I haven’t slept in 32 hours and I’m on a 14-hour flight from Beijing to Newark and I’m six-foot-two-inches tall trying to sleep in a space where I couldn’t hang a sock without it wrinkling and I’ve got some jackass in front of me who first thing he did when he got on the plane was recline his seat as far back as possible and of course I’ve got some kid behind me who’s kicking my seat but I’m thinking to myself that this is the first flight where I might actually get even with these passengers because I’ve got a two-year-old girl next to me with a healthy set of lungs and I’m betting at some point she screams on this flight and I hope it annoys the freaking beejezus out of these people and makes up for all the years I’ve had to sit by obnoxious adults on an airplane so I watch a Japanese movie called “Departures” then “Annie Hall” because I forgot Christopher Walken was in it, then the “French Connection” and finally some crappy movie that just came out called “17 Again” because I’m thinking I’ll sleep if I watch something I’m not interested in but watching a bad movie reminds me of an episode of a TV show “Ghost Whisperer” that Bernadette watches and in this one episode there’s a plane crash and the people on the plane wind up wandering the earth together and I’m thinking if this plane crashes and I have to spend eternity with these pinheads I will definitely kill myself but wait, I’m already dead so now I’m totally screwed…

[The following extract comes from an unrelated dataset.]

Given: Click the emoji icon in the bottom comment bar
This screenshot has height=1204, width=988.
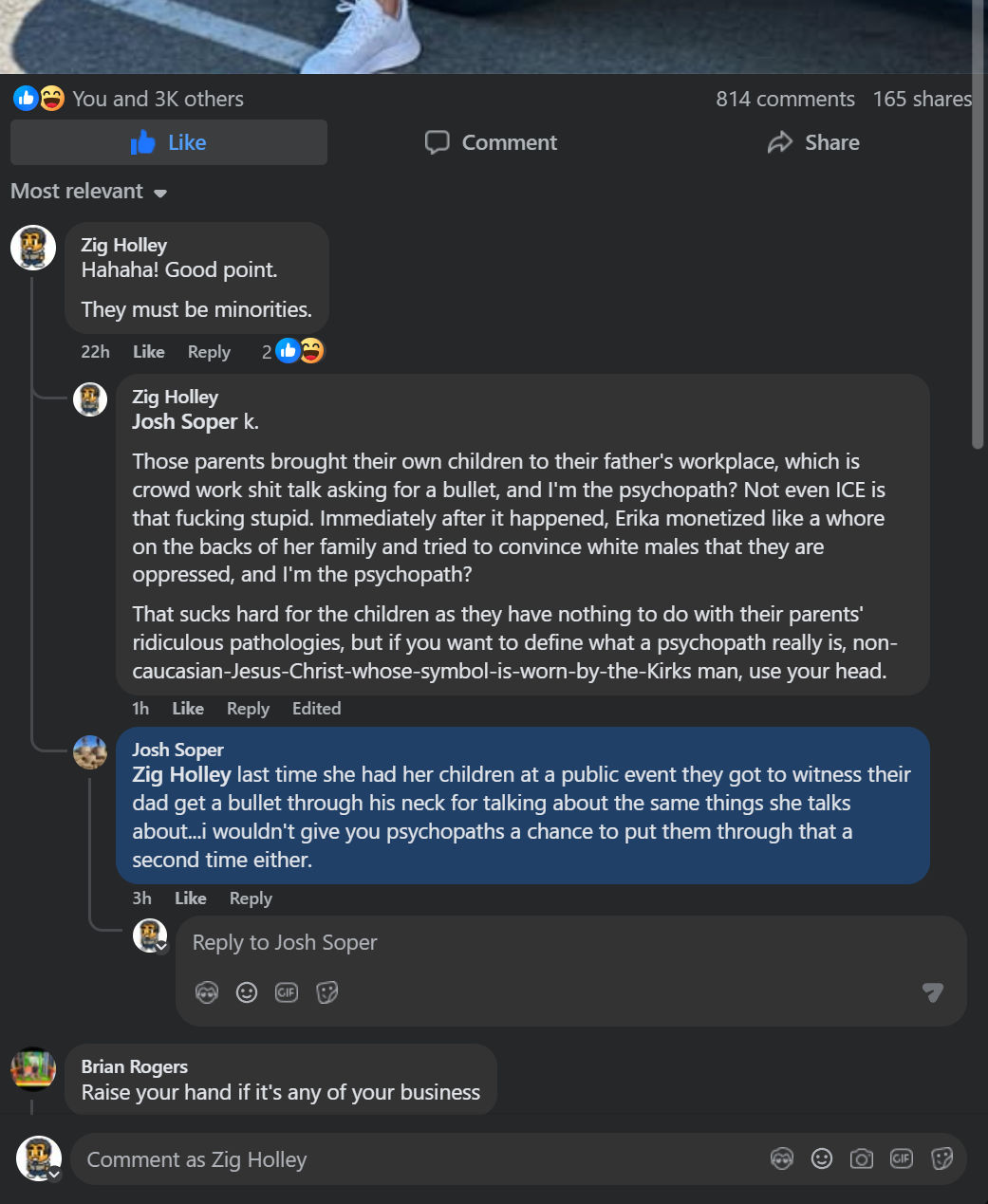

Did I mention I’ve been up for the past 32 hours?
LATER, MUCH LATER: I think the feeling of exhaustion is circular rather than linear because you just reach a point when you are so tired that you’re awake. I hit that point at Newark Airport as we waited for the customs official to stamp Penelope’s passport making her a U.S. citizen. We gather our luggage. Our friends Nick and Amy and their two children meet us at the airport. Nick suggests we stop for Chinese food on the way home. Bern and I look at each other nervously. I consider opening the sliding door of the minivan and splattering myself across the interstate. Bern, more rational than I, simply begs off.We arrive home and the place is festooned with balloons, banners, flowers, crepe paper streamers and food for the next few days, courtesy of Amy and another neighbor, Karen. We’re home five minutes when Karen, her husband James and their son show up on our doorstep. I wonder if Amy has a bat signal rigged to the top of their car but I learn later that Amy employs the much more conventional cellphone when I’m not looking. I open a nice bottle of red wine I’ve been saving for a special occasion, and we toast.
We all walk to Karen’s barn so Penelope can pet the horses and get scared out of her wits by their German Shepherd. I imagine Penelope snatching my cellphone, contacting the Chinese embassy and demanding she be immediately returned to the Mother country.
Darkness clings to the tree branches and the older children are dancing around the backyard with sparklers. I’m holding my daughter as the night begins in our first day in America.
The day is ending, yet a new day has begun.